DUCHESS


Extract from
"MINES IN THE SPINIFEX"
by
Geoffrey Blainey


I have Jack Kennedy's account of his journey, written sixty years later as an old man, with a magnifying glass and the strong Brisbane sunlight to guide his pen. On the fourth day of the journey he had left his camp at Trekelano Well and had ridden west past the Trekelano copper deposit, which he thought too poor to peg, and on northwards another ten miles to a rocky hill which he climbed. Resolving to examine an outcrop he had seen the previous day, he picked his way through thick turpentine scrub and emerged onto open grassland. At once he saw a jutting band of rock as green as the hills of Galway. With some excitement he pegged the ground and hurried to Cloncurray where he showed his samples to old Ernest Henry and applied for a lease. The veteran prospector accompanied him back to Devoncourt, and with Alexander Kennedy they visited the new mine and enthused over its richness.
The Kennedys called the mine the Duchess, not for the purpose of attracting English investors but in honour of a well-known lady of the west. She was the black mistress of St. John de Satgé of Rochdale Station, an Englishman of aristocratic mien, whose remoured descent from the French nobility earned him the title of "the Duke". She ran away from him and arrived at Devoncourt on her master's ridinghorse just as the Kennedys were slecting a name for their mine. "As we have a Duchess amongst us," said old Kennedy, "we must give the mine her name." So it became the Duchess.
Ernest Henry and Alexander Kennedy each took a three eighth interest in the mine, and Jack and his mate Jack McKellar , a nephew of William Orr, had an eighth interest each and did the work. Hindered by long drought and the low price of copper, and forced sometimes to cart water from a soak twelve miles away, they mined no ore till 1904 and only about 100 tons in the following years. Meanwhile Henry had tried to sell the mine for £2.000 but an English engineer named Rutherford pronounced it too rich to persist in depth. Then in 1906, the year of the buoyant copper prices, an agent of Orr, Schlapp, and Knox bought the Duchess for £15.000, and Jack Kennedy and Jack McKellar went exultingly to Melbourne for the Cup and paid for their trip back by selling another mine to a city syndicate.

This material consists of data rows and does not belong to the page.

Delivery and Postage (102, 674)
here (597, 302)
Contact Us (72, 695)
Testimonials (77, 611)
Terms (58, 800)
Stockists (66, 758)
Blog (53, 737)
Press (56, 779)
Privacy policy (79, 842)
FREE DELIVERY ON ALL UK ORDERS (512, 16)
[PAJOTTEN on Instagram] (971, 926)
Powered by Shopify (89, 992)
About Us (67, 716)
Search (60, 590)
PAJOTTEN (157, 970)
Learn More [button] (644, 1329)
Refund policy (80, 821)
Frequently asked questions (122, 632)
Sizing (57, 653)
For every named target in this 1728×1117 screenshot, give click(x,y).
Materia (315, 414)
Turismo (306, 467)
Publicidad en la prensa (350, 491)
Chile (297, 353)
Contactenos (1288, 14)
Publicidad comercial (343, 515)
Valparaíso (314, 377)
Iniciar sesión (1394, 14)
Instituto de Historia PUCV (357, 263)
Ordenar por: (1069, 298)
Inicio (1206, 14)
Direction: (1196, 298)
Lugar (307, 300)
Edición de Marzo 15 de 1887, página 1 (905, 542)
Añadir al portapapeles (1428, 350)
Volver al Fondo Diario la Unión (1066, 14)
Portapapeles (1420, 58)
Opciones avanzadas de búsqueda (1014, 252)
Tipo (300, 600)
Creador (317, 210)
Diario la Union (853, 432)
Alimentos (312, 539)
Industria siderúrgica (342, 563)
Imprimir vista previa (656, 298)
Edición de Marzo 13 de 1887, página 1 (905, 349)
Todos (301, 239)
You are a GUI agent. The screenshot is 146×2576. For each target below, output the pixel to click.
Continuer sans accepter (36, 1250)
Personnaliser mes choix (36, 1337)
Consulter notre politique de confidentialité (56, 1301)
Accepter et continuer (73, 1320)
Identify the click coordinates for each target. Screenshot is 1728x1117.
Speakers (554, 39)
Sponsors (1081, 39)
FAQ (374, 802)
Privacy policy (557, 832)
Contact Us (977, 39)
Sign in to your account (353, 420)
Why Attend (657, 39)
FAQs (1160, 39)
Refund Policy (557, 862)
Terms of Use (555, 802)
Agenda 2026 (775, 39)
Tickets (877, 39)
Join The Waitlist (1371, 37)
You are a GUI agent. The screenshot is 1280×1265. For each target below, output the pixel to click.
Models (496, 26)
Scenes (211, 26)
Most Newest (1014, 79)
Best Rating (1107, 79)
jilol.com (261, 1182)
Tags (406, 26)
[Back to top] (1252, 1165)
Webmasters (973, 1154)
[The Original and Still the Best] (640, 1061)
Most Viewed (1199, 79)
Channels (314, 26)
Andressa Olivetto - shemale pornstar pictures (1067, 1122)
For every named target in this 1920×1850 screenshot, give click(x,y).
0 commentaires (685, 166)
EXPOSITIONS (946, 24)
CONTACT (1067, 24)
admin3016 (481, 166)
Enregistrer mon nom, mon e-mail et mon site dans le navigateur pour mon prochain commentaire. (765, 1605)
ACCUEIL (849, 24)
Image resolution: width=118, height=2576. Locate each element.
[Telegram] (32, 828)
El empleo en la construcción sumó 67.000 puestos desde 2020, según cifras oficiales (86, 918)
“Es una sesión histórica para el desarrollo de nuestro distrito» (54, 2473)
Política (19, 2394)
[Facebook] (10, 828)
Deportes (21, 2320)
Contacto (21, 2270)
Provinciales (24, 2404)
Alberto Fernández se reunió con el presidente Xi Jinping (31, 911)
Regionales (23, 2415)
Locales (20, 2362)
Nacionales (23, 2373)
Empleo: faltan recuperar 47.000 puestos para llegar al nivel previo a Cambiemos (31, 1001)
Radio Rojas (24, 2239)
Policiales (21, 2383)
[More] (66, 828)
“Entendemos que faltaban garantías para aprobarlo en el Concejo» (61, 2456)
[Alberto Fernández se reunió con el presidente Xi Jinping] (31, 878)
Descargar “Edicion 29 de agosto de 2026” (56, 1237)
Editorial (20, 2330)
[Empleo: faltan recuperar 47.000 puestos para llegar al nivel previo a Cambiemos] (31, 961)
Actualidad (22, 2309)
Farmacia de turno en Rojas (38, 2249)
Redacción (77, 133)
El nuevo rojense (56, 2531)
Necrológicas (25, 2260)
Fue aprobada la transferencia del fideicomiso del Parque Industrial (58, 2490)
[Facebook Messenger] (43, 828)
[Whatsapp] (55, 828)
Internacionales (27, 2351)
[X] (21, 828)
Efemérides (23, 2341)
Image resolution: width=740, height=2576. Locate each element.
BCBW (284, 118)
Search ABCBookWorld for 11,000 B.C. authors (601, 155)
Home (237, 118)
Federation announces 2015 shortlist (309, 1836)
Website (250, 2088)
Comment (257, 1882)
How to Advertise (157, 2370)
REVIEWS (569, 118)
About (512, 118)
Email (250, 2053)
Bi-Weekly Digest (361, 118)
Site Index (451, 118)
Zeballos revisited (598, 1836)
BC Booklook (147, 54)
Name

"I was in my twenty-fourth year when I found the Duchess," wrote Jack Kennedy. "I am in my eighty-fourth now and if I had to life my life over (as Gordon the Poet says) I would go straight back out there again." So would thousands of others if they knew that they would find a mine as rich as the Duchess, for it yielded over £2.000.000 in copper when the mineral was less than a third of its present price, and it proved to be the richest mine on the old Cloncurray field.